En dehors de leur apparence, les personnages - protagonistes comme antagonistes - sont tous si vides qu'ils en deviennent même interchangeables.


Peut-être se trouvera-t-il un petit malin pour me dire avec assurance «Mais voyons, c'est un manga qui s'inspire intelligemment du contexte historique du Japon médieval, quatre ans après la bataille de Sekigahara». Alors soit. Abordons le volet historique de Samurai Deeper Kyo puisque l'intrigue est effectivement sensée se dérouler dans le monde réel à une période ayant existé. Un monde réel et réaliste où le premier brigand venu peut arrêter trois balles de mousquet avec les dents et où les sabres peuvent envoyer des dragons et des phénix. Mais passons ces menus détails sans importance.
Si tant est que des lecteurs apprécient l'Histoire comme cela est mon cas, je ne saurais que les enjoindre à ne pas lire les lignes qui suivent. Vous vous feriez alors beaucoup de mal.
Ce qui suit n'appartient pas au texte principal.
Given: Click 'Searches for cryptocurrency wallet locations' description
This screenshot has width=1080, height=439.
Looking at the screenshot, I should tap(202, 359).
L'historiographie donc. Revenons sur l'approche.... particulière et révisionniste de l'ère Edo telle que perçue par Akimine Kamijyo. Notamment sur le fait que Ieyasu Tokugawa et Hattori Hanzô ne seraient qu'une seule et même personne (c'est Batman avant l'heure) ou par exemple... que Oda Nobunaga aurait... consécutivement à sa mort.... été transformé en une sorte de zombie qui, non-content d'être vaincu une fois par Kyo, reviendra à la charge, fusionné avec le corps d'un autre samouraï surpuissant.
Comment dire.... j'ai découvert l'histoire du Japon sous un œil nouveau et j'ai curieusement très mal à la rétine depuis. Je pourrais aussi vous parler des démons à écailles que rencontreront occasionnellement les protagonistes, mais je préfère ménager le lecteur de cette critique qui, à ce stade, a probablement besoin de reprendre son souffle.


Je n'ai même pas le cœur à décrire la trame du manga. Une ligne me suffirait pourtant. Un mot, même...
Un scénario, y en a-t-il seulement un ? Autrement qu'une succession ininterrompue de combats, un petit plagiat de Saint-Seiya en passant (remplacer des sanctuaires par des portes ne suffit pas pour justifier une intrigue où il faut sauver le personnage féminin principal de l'empoisonnement dont elle est victime en combattant les piètres équivalents des Chevaliers d'Or qui feront ici office de substituts), je n'ai rien vu de l'intrigue. Les membres d'un clan débile veulent devenir les maîtres du monde (ils n'en connaissaient d'ailleurs même pas les confins à cette époque) et c'est parti pour la castagne sourde et rébarbative. L'intrigue ici ne s'écrit pas, elle se régurgite.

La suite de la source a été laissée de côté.